Assistance may be available to farmers who lost livestock, grazing land and fences. There are also safety net programs, including the Livestock Indemnity Program and the Emergency Assistance for Livestock, Honeybees, and Farm-Raised Fish program.
In addition, the FSA uses loss reports to determine whether to seek a disaster designation from the USDA Secretary. A disaster designation makes farmers in the county eligible for low-interest loans if they cannot access private financing.
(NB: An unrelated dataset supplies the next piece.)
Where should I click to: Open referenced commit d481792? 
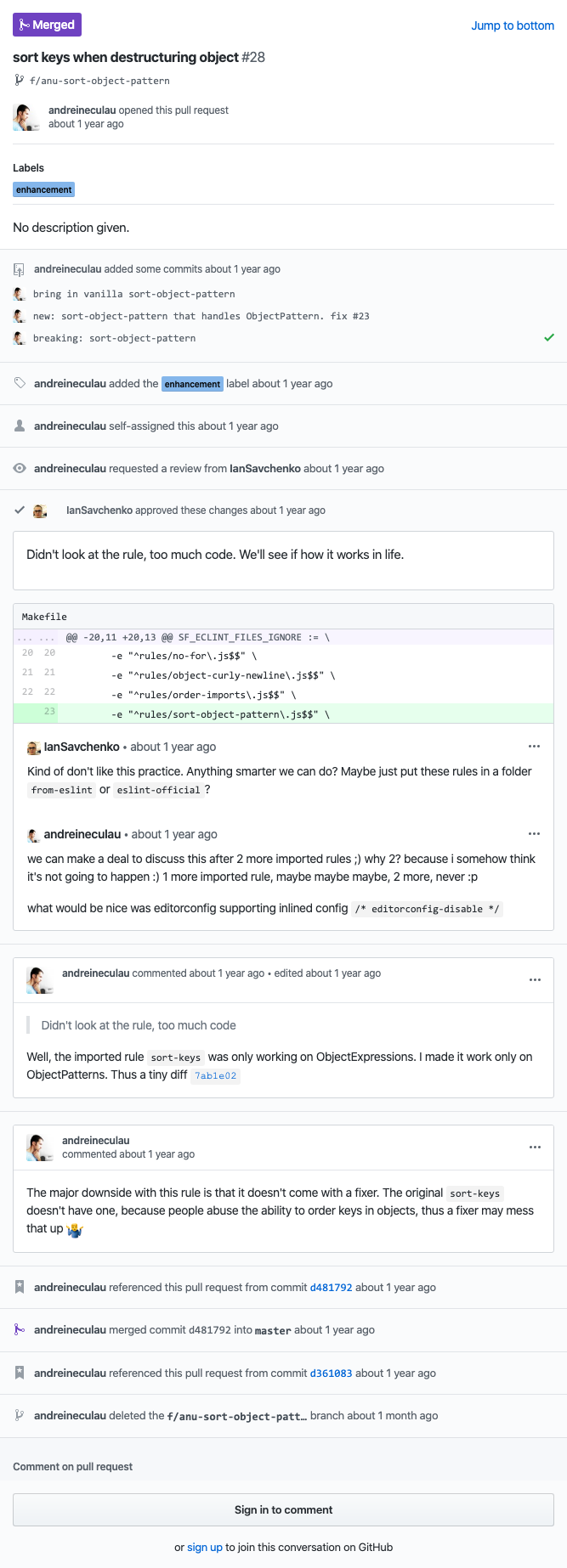(x=331, y=1287)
A directory of county FSA offices is available at offices.sc.egov.usda.gov/locator/app?state=wi&agency=fsa.
Even before the storm, farmers were stressed because of low commodity prices and a late planting season, Harsdorf noted. She reminded farmers that the Wisconsin Farm Center is available to help with lender mediation and to help them deal with financial and emotional stress. The hotline number is 1-800-942-2474. Staff are available 7:45 a.m. - 4:30 p.m. weekdays, and a voicemail system will take messages over the weekend.
USA TODAY NETWORK-Wisconsin reporter Kent Tempus contributed to this article.